One of the questions in response to the blog post https://winstonliauw.com/2021/01/01/what-will-a-covid-19-endemic-world-look-like/ was what would be the impact on oncology?
The impact on COVID-19 on oncology may vary quite a bit from country to country depending on the degree to which the healthcare system coped: in some countries there have been huge impacts on presentations with cancer and in some cases the ability to provide timely treatment. Where I work, in New South Wales, Australia, there has been negligible impact on the new cancer notifications and little reduction in the capacity to provide care.
The first major observation is that the pandemic acts as an accelerant driving change that was already happening in healthcare. The most obvious change is in virtual care including telehealth. When the pandemic starting impacting healthcare services activities in virtual care that had been trundling along with pilots and limited implementations over a decade were suddenly scaled up and implemented in a matter of weeks. In Australia, telehealth was ultimately catalysed and embraced by the medical community when fee-for -service arrangements were recognised after many failed years of lobbying. The systems aren’t perfect but they are now here to stay.
The acceptance and adoption of telehealth-related technologies including both software and (mobile) hardware enable a number of important activities that are useful in oncology. It can provide capacity for home-based care, particularly when monitoring is required. Being able to detect a deteriorating patient at home when they are being treated for specific conditions allows for rapid intervention. There will be increased capacity for shared care with primary care physicians and both in the treatment and survivorship phases of care more care can be delivered in a virtual fashion. Enhancing the ability to provide 24/7 care is particularly important for patients receiving palliative and terminal care.

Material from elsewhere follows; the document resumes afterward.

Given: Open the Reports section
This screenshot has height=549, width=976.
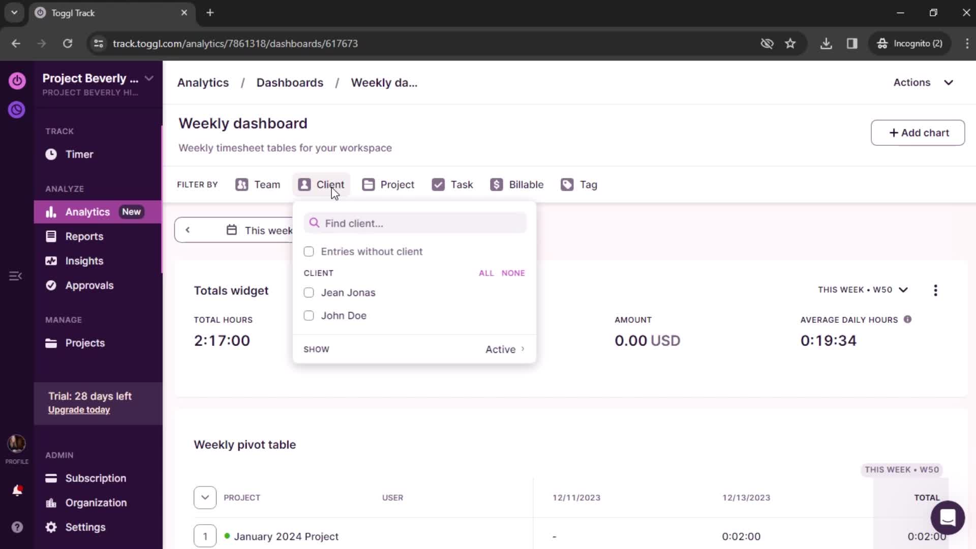Looking at the screenshot, I should [84, 236].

Capturing patient reported outcome measures (PROMS) as well as patient reported experience measures (PREMS) is a high priority in the field of oncology as this has been shown to improve symptom management and oncologic outcomes, potentially reduce costs of care, and also can enhance the patient experience. In a virtual care environment PROMS and PREMS potentially become even more important as they can be incorporated into the workflow of a telehealth consultation to capture information that in turn guides the clinician as to how to direct the consult.
The response to COVID-19 in oncology/haematology led to rationalisation of care protocols for many situations. In oncology and many other fields a lot of unnecessary care was identified and suspended at least temporarily. The classic example is fractionation regimens in radiation oncology. Shifting to hypo-fractionated regimens is a much debated area of clinical variation in routine care but once there was a need to minimise patient visits to healthcare settings and to ration linear accelerator time it made instant sense to adopt such protocols. Whether or not these changes will stick will depend on time. Fortunately the impact in terms of outcomes can also be monitored via cancer registries.

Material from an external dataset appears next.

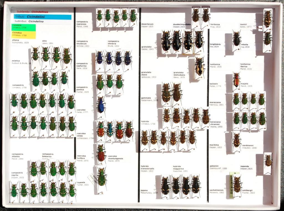Click the red beetle near the lacteola label

pyautogui.click(x=236, y=80)
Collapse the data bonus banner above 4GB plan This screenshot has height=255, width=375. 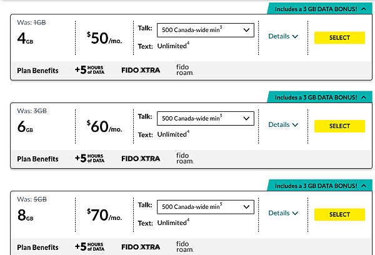[x=364, y=9]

One of the observations I made in my practice was that at the time there were restrictions on visiting hospitals and lockdowns were in place some of my patients re-considered their goals of care and decided against active treatment in favour of quality of life at home. The pandemic has re-ignited the need to have goals of care discussions and establish advanced care directives.
The biggest logistic challenge cancer services face is a consequence of the successes of new cancer therapies over the last 30 years and in particular the last decade. Essentially all common cancer types and many rare cancers have effective 1st-line and 2nd-lines of therapy and in some cases many more. In cancers like breast cancer screening, early detection and highly effective adjuvant therapy have increased the numbers in survivorship care. Many incurable/metastatic cancers now can be chronic disease with many patients living for years with cancer and the burden of treatment. Many of the treatments aren’t low toxicity treatments that can just be taken at home. Often the therapies are intravenous and repeats fortnightly to monthly for long periods of time. This has lead to a substantive increase in activity both in terms of visits to cancer specialists and visits for treatment. This growth in activity is not sustainable without having impacts on patient care such as increased waiting times which in their own right result in inferior outcomes.
Addressing the increased activity could be addressed by increasing resources but this is not likely to happen. Investment will be in physical infrastructure to boost the economy and the prospects of politicians. We will need to take many of the learnings from the pandemic to manage this problem. This will include development of novel models of care that exploit virtual care and in closely looking at what is necessary care versus optional care, how the care is delivered and by whom. Reducing arguably unnecessary follow-up of probably cured patients to free-up resources for chronic care cancer needs to be considered.
Oncology, as a subset of the whole healthcare system, will change long-term in response to COVID-19 but these changes were already happening and we haven’t been wasting the opportunity of a good crisis.